Repeat the part of the data that opens with the line containing "Click the isString" and closes with the line containing "coord(46,89)", including both of those lines, and leave out the pictures.
## start DATA ROWS
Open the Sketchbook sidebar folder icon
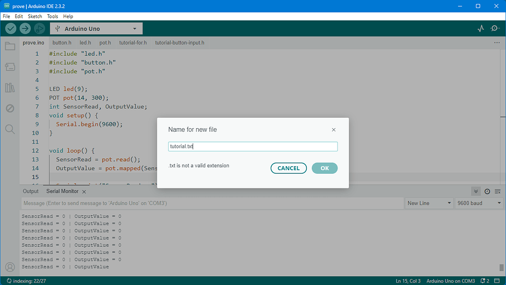The height and width of the screenshot is (285, 506). point(10,46)
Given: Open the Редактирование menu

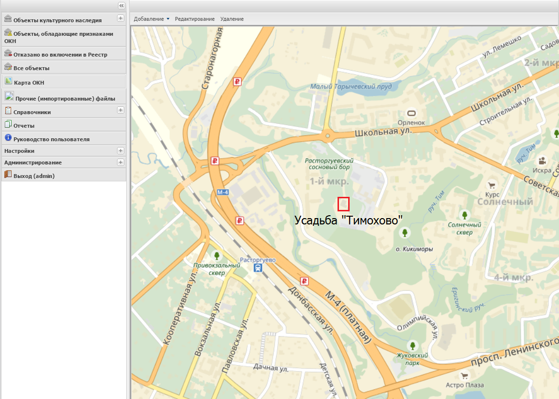Looking at the screenshot, I should [194, 19].
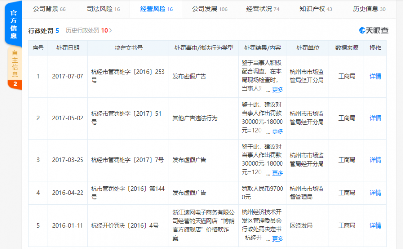This screenshot has width=403, height=249.
Task: Open 详情 for 杭经开价罚决〔2016〕4号
Action: (375, 225)
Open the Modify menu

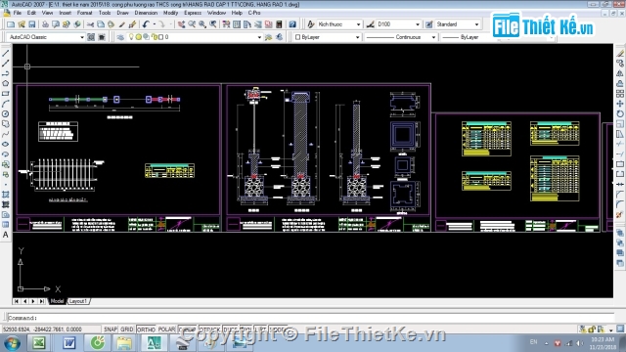(x=170, y=13)
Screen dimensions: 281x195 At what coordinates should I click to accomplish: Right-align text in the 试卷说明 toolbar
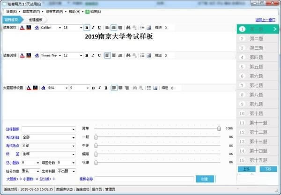click(x=120, y=55)
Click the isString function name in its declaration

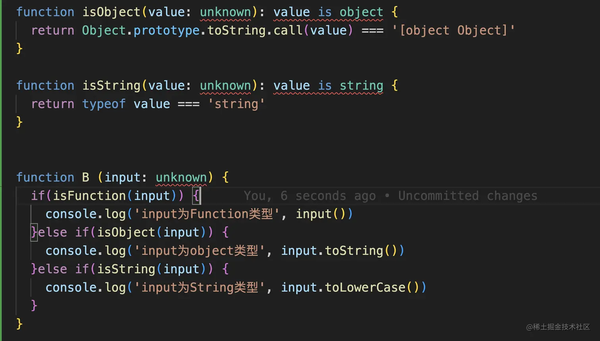pyautogui.click(x=111, y=85)
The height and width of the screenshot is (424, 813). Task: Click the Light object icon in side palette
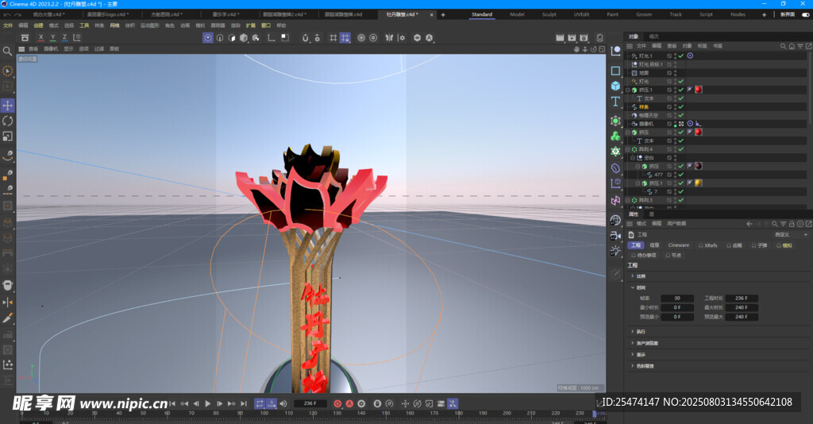615,250
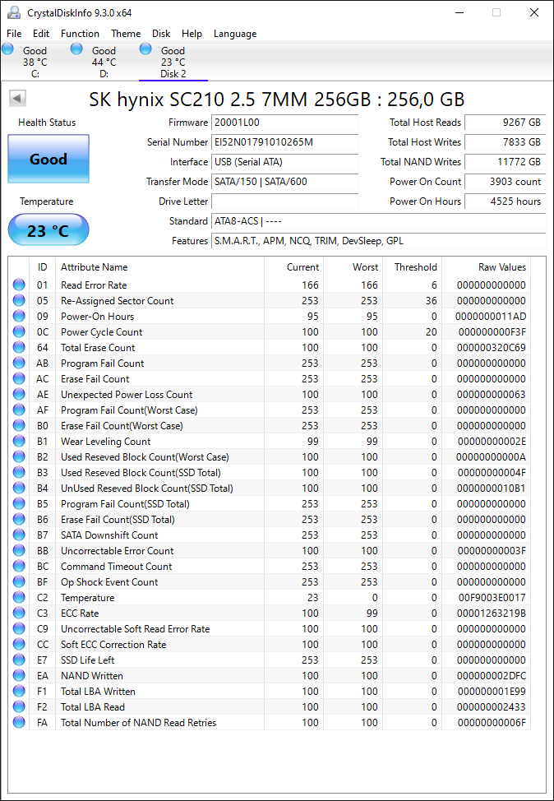Select the C: drive status orb
Screen dimensions: 554x801
(7, 49)
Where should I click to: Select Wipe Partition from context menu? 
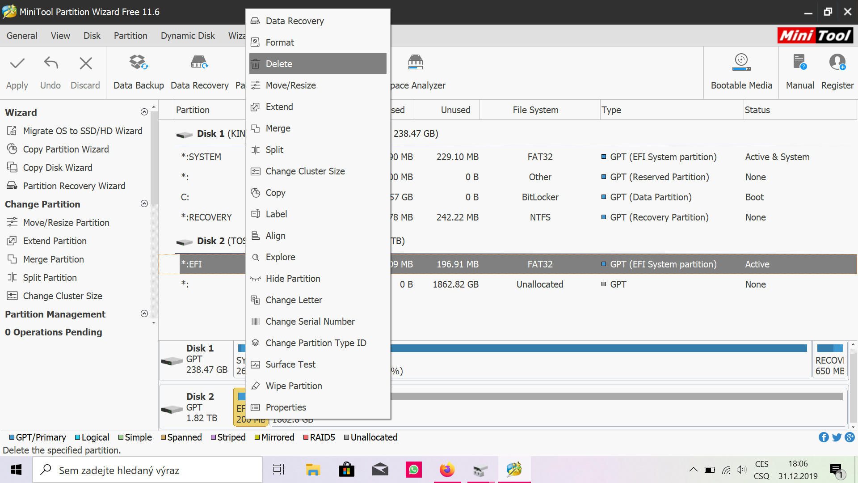(x=294, y=386)
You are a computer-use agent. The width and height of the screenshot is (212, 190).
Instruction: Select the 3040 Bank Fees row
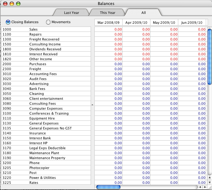coord(46,89)
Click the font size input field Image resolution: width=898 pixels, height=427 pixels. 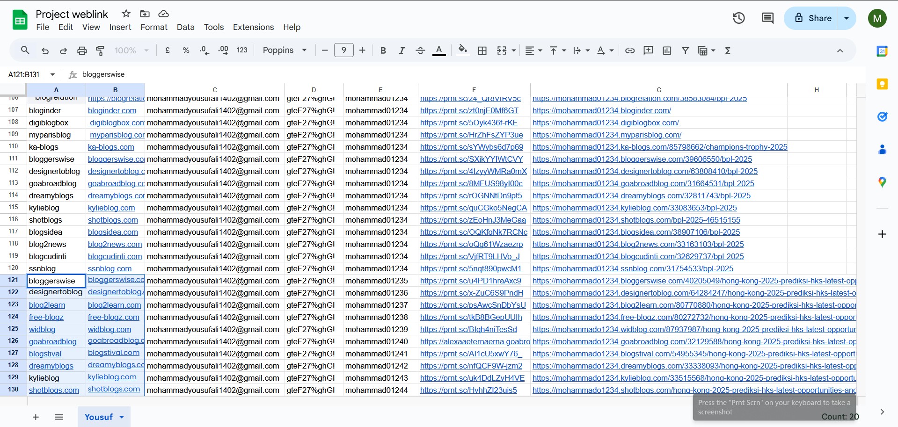pos(343,50)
## end DATA ROWS
FINAL RESULT
Click the isString function name in its declaration

pyautogui.click(x=111, y=85)
The height and width of the screenshot is (424, 813). Task: Click the Light object icon in side palette
615,250
Select the C: drive status orb
Screen dimensions: 554x801
(7, 49)
Where should I click to: Select Wipe Partition from context menu? 
(x=294, y=386)
You are a computer-use agent. The width and height of the screenshot is (212, 190).
Instruction: Select the 3040 Bank Fees row
coord(46,89)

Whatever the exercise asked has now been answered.